Alberto Malvolti, 76enne professore di storia e conosciuto soprattutto per il suo ruolo di presidente della Fondazione Montanelli Bassi, lo scorso 15 febbraio è andato a un passo dalla morte. Era stato invitato al circolo nella frazione Torre, doveva si discuteva anche di Padule, un tema caro a Malvolti: solo che poco prima di andar via Malvolti ha accusato un attacco cardiaco. Fortuna ha voluto che la Pro Loco Torre avesse recentemente acquistato un defibrillatore da mettere a disposizione della cittadinanza e che a quell’incontro fosse presente un giovane – Gianmarco Geloso – che stava frequentando proprio un corso per imparare l’utilizzo dei defibrillatori semiautomatici Dae.
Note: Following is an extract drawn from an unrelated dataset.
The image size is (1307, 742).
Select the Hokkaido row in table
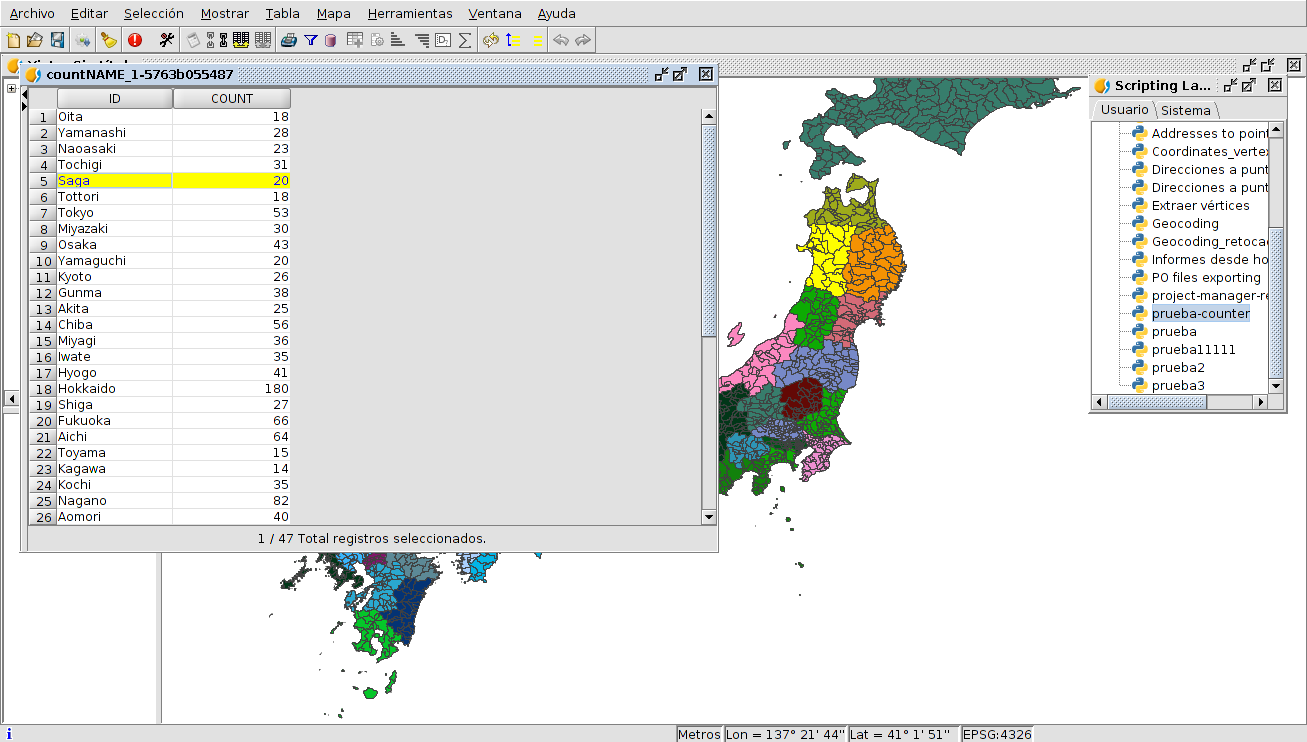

Geloso – aiutato nei soccorsi anche dal sindaco Alessio Spinelli, dal presidente della Pro Loco Fucecchio Francesco Dei, dal collega della Pro Loco Torre Roberto Pellegrini che è andato a prendere il defibrillatore – ha iniziato il massaggio cardiaco e poi ha sistemato le piastre del defibrillatore sul petto del professor Malvolti, compiendo così un gesto che lo ha salvato. Il Dae infatti rileva l’attività cardiaca e indirizza chi lo usa a premere un bottone per dare la scarica che serve per far ripartire il cuore; nel frattempo in piazza alla Torre sono arrivati i soccorsi del 118, che hanno portato Malvolti in terapia intensiva, dove è rimasto per un po’ prima di essere dimesso.

Riconoscenza

È proprio Malvolti, due mesi dopo, a raccontare questo episodio: «Non ricordo niente di quei momenti, sono stati poi i miei cari a spiegarmi cos’era accaduto. Certo, se mi fossi sentito male in un luogo dove non c’era un defibrillatore e dove non c’era nessuno che lo sapesse utilizzare, forse sarebbe andata molto peggio. Per questo ho ringraziato Gianmarco Geloso e tutti quelli che mi hanno aiutato; oggi sto meglio e ho ripreso la mia vita».

L’angelo

Dall’altra parte c’è appunto Geloso – 20 anni, studente di progettazione del verde all’Università di Firenze – che stava frequentando un corso come soccorritore livello base alla Pubblica Assistenza di Fucecchio, che avrebbe concluso pochi giorni dopo con l’esame. Che, di fatto, si può dire abbia superato in anticipo quella sera “sul campo”: «Malvolti si è sentito male ed è partita la ricerca di un medico o un infermiere. Mi sono alzato per dare una mano. Alberto non respirava: abbiamo chiamato il 118 e io ho specificato che stavo facendo un corso come soccorritore e che quindi avrei potuto fare l’analisi “Gas” (guardare ascoltare sentire) per individuare eventuali stimoli vitali. Dal 118 mi hanno detto di iniziare il massaggio cardiaco e lì mi sono isolato dal mondo, come se tutto il resto non esistesse. Ho proseguito col massaggio fino a poco prima dell’arrivo dell’ambulanza, dando la prima scarica col defibrillatore. Quando ho visto che Alberto era stato preso in carico, la tensione è scesa attraverso le lacrime». Geloso poi spiega quanto questo episodio gli abbia cambiato la vita: «Mi son reso conto di quanto 5 minuti possano fare la differenza, per questo ora faccio il corso avanzato come soccorritore e vorrei continuare la mia esperienza nel volontariato. Dovremmo lavorare per portare questa cultura nelle scuole».

L’emozione

Geloso ha incontrato Malvolti dopo quel fatidico 15 febbraio: «Ho notato Alberto passare da corso Matteotti e quando ho capito che era lui c’è stato un momento in cui mi son sentito bene, perché lui stava sorridendo. Ho fatto un respiro profondo e l’ho salutato». Una vicenda che dimostra inequivocabilmente quanto le competenze di un corso che dura poche ore se usate bene possono cambiare la vita non solo di una persona, ma di tutti quelli che hanno collaborato a salvarla. Ma Geloso si sente un eroe? «No, gli eroi sono quelli che dedicano il proprio tempo agli altri, nel sanitario come nel sociale. Io sono semplicemente un ragazzo che voleva mettere le proprie conoscenze a disposizione della collettività».